Word and element locating data:
● ● ●
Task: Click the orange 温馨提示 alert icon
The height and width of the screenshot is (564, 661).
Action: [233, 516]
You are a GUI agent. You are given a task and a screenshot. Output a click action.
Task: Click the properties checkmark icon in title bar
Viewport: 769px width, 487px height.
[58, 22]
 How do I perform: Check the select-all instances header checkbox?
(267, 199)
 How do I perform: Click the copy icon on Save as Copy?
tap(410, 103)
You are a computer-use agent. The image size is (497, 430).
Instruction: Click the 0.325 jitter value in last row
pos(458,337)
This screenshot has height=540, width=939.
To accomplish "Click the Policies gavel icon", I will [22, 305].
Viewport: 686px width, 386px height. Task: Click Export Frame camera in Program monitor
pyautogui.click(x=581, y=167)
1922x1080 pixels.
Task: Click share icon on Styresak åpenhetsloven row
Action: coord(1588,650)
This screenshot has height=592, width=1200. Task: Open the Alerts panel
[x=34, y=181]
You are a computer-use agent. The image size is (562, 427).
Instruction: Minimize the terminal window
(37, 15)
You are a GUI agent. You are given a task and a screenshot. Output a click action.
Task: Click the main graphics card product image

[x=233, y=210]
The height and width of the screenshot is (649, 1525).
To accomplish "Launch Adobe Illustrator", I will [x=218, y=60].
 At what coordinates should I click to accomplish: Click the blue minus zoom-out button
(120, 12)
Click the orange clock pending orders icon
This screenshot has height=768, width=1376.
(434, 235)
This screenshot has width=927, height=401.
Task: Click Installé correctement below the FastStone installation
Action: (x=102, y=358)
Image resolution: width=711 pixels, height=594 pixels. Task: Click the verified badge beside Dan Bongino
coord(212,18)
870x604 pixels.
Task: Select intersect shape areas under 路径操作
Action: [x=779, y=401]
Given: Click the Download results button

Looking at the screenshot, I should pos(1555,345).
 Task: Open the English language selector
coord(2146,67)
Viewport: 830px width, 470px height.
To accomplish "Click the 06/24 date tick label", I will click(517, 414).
● ● ●
# CHALLENGE:
Report every line of the entries above that contains the string "Instruction". Case counts.

# EXERCISE SOLUTION:
Instruction: Click the 0.325 jitter value in last row
Instruction: Minimize the terminal window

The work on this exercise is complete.